Exercise goal: Only the lines from the beginning of the material below through the line with "Viewport: 599px width, 472px height." should be retyped exactly, and pictures are to be skipped.

Input data:
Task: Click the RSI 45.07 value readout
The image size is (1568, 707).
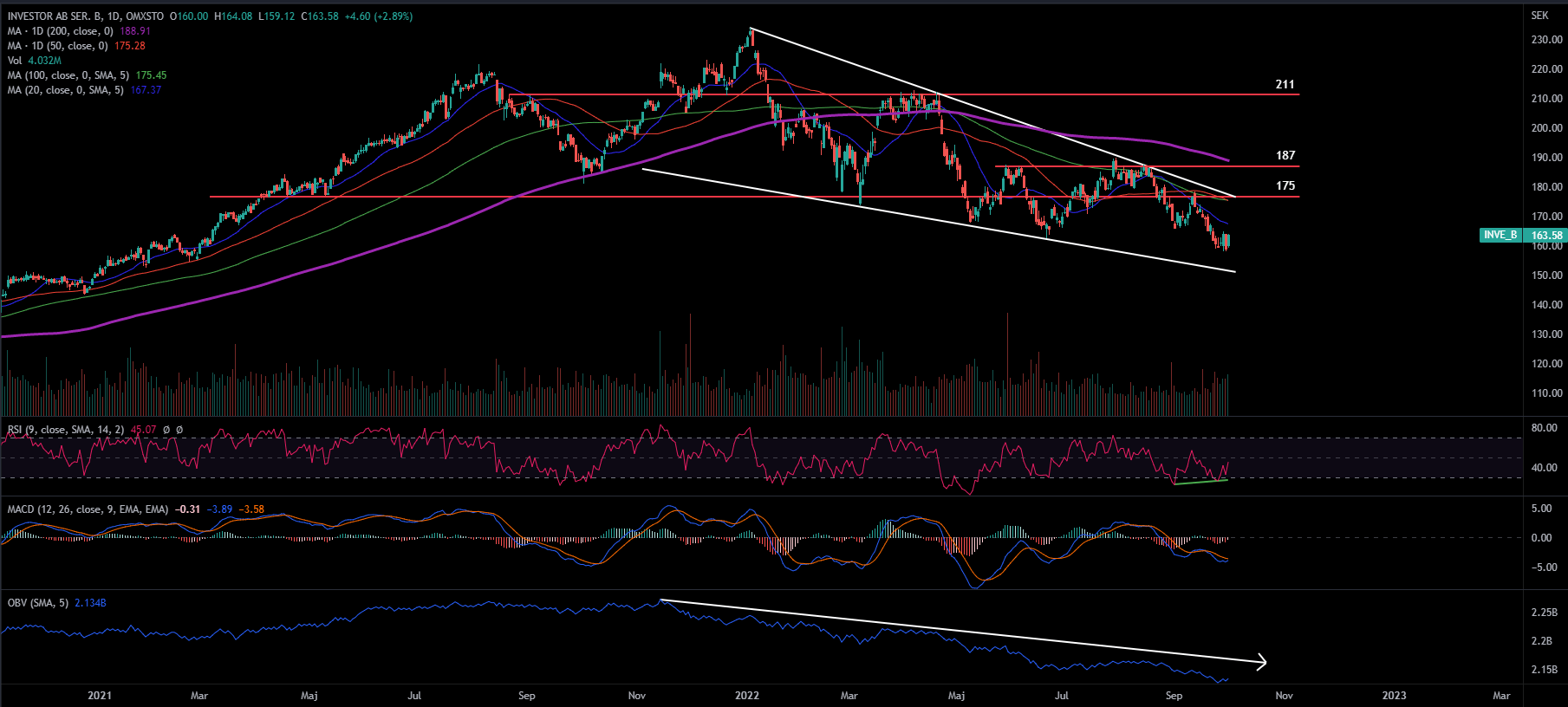Action: point(143,430)
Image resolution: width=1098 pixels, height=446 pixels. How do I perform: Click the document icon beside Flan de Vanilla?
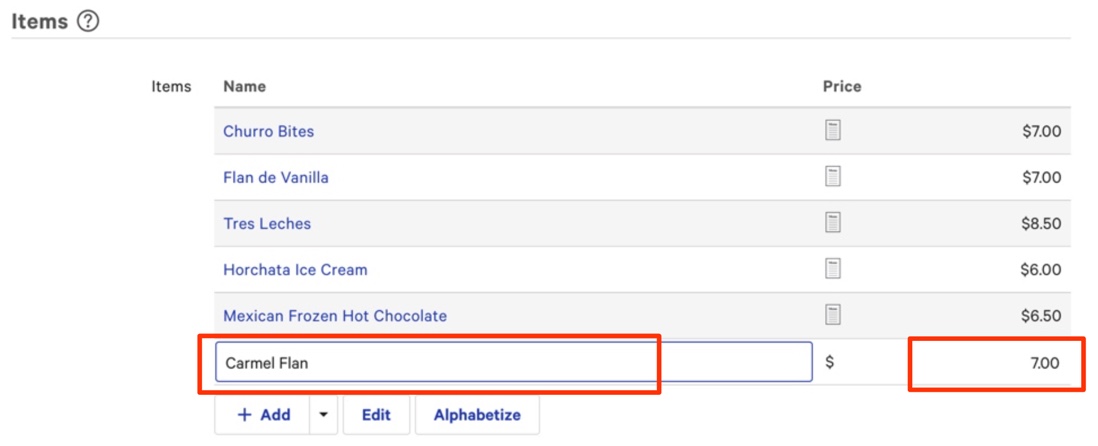833,177
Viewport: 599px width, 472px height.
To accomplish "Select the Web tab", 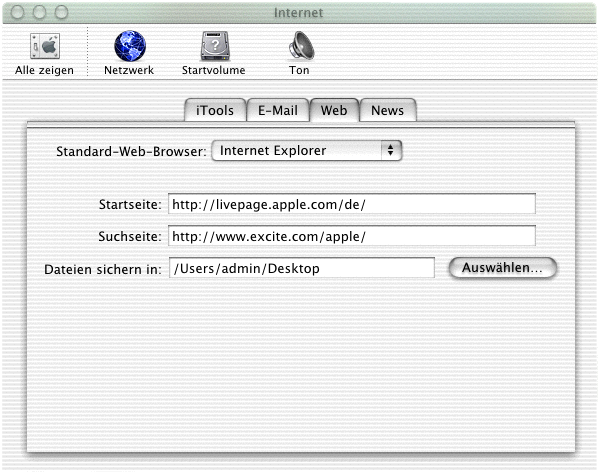I will 334,110.
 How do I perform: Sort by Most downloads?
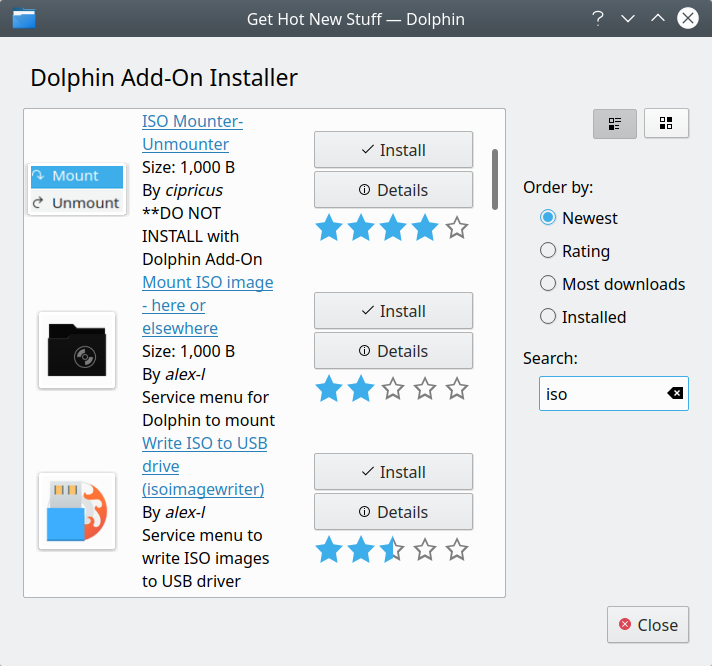(548, 284)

Exercise response:
Task: Click the RSI 45.07 value readout
The image size is (1568, 707).
Action: point(143,430)
Image resolution: width=1098 pixels, height=446 pixels. How do I perform: Click the document icon beside Flan de Vanilla?
833,177
Viewport: 599px width, 472px height.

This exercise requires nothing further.